Exercise — From the first line to the last, return the data exactly as it stands.

Source data —
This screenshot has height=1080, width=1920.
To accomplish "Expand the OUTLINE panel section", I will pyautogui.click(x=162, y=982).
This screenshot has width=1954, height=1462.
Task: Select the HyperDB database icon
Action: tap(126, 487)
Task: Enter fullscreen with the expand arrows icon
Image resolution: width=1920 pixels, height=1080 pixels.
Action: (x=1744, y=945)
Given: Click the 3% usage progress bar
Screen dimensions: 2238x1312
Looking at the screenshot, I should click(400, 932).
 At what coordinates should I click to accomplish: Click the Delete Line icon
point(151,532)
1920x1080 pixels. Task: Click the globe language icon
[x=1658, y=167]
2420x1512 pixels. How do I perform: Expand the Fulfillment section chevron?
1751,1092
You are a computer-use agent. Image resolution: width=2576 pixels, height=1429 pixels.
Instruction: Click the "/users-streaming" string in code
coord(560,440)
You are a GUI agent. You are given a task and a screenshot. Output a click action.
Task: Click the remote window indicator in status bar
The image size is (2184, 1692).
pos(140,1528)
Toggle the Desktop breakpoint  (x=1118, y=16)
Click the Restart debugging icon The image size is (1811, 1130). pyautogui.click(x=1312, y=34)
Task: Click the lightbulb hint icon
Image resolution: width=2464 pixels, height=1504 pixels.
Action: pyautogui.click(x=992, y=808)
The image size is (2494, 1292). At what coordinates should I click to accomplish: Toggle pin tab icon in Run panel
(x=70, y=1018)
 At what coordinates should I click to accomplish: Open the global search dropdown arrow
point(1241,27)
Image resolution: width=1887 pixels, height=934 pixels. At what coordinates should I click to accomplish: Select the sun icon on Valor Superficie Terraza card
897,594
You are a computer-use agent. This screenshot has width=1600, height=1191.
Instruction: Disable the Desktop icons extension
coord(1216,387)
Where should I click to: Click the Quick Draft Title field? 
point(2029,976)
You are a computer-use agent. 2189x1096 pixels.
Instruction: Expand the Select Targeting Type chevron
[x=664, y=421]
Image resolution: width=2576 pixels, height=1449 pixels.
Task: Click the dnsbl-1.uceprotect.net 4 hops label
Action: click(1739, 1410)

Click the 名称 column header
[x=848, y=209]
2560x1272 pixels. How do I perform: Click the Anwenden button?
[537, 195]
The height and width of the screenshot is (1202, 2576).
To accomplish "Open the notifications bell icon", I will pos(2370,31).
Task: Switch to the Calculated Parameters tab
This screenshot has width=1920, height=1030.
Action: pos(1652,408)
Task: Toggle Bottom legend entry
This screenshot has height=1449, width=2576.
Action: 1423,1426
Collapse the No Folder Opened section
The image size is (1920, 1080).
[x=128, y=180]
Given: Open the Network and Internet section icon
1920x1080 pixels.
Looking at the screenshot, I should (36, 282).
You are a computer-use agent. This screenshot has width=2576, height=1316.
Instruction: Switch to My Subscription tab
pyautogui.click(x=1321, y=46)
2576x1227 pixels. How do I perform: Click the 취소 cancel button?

Task answer —
This screenshot has height=1080, width=1920.
To accomplish "Expand the OUTLINE panel section", I will pyautogui.click(x=162, y=982).
This screenshot has width=1954, height=1462.
Task: Select the HyperDB database icon
Action: tap(126, 487)
Task: Enter fullscreen with the expand arrows icon
Image resolution: width=1920 pixels, height=1080 pixels.
Action: (x=1744, y=945)
Given: Click the 3% usage progress bar
Screen dimensions: 2238x1312
Looking at the screenshot, I should click(400, 932).
 At what coordinates should I click to accomplish: Click the Delete Line icon
point(151,532)
1920x1080 pixels. Task: Click the globe language icon
[x=1658, y=167]
2420x1512 pixels. How do I perform: Expand the Fulfillment section chevron?
1751,1092
You are a computer-use agent. Image resolution: width=2576 pixels, height=1429 pixels.
Instruction: Click the "/users-streaming" string in code
coord(560,440)
You are a GUI agent. You are given a task and a screenshot. Output a click action.
Task: Click the remote window indicator in status bar
The image size is (2184, 1692).
pos(140,1528)
Toggle the Desktop breakpoint  (x=1118, y=16)
Click the Restart debugging icon The image size is (1811, 1130). pyautogui.click(x=1312, y=34)
Task: Click the lightbulb hint icon
Image resolution: width=2464 pixels, height=1504 pixels.
Action: pyautogui.click(x=992, y=808)
The image size is (2494, 1292). At what coordinates should I click to accomplish: Toggle pin tab icon in Run panel
(x=70, y=1018)
 At what coordinates should I click to accomplish: Open the global search dropdown arrow
point(1241,27)
Image resolution: width=1887 pixels, height=934 pixels. At what coordinates should I click to accomplish: Select the sun icon on Valor Superficie Terraza card
897,594
You are a computer-use agent. This screenshot has width=1600, height=1191.
Instruction: Disable the Desktop icons extension
coord(1216,387)
Where should I click to: Click the Quick Draft Title field? 
point(2029,976)
You are a computer-use agent. 2189x1096 pixels.
Instruction: Expand the Select Targeting Type chevron
[x=664, y=421]
Image resolution: width=2576 pixels, height=1449 pixels.
Task: Click the dnsbl-1.uceprotect.net 4 hops label
Action: click(1739, 1410)

Click the 名称 column header
[x=848, y=209]
2560x1272 pixels. How do I perform: Click the Anwenden button?
[537, 195]
The height and width of the screenshot is (1202, 2576).
To accomplish "Open the notifications bell icon", I will pos(2370,31).
Task: Switch to the Calculated Parameters tab
This screenshot has width=1920, height=1030.
Action: pos(1652,408)
Task: Toggle Bottom legend entry
This screenshot has height=1449, width=2576.
Action: 1423,1426
Collapse the No Folder Opened section
The image size is (1920, 1080).
[x=128, y=180]
Given: Open the Network and Internet section icon
1920x1080 pixels.
Looking at the screenshot, I should (36, 282).
You are a computer-use agent. This screenshot has width=2576, height=1316.
Instruction: Switch to My Subscription tab
pyautogui.click(x=1321, y=46)
2576x1227 pixels. How do I perform: Click the 취소 cancel button?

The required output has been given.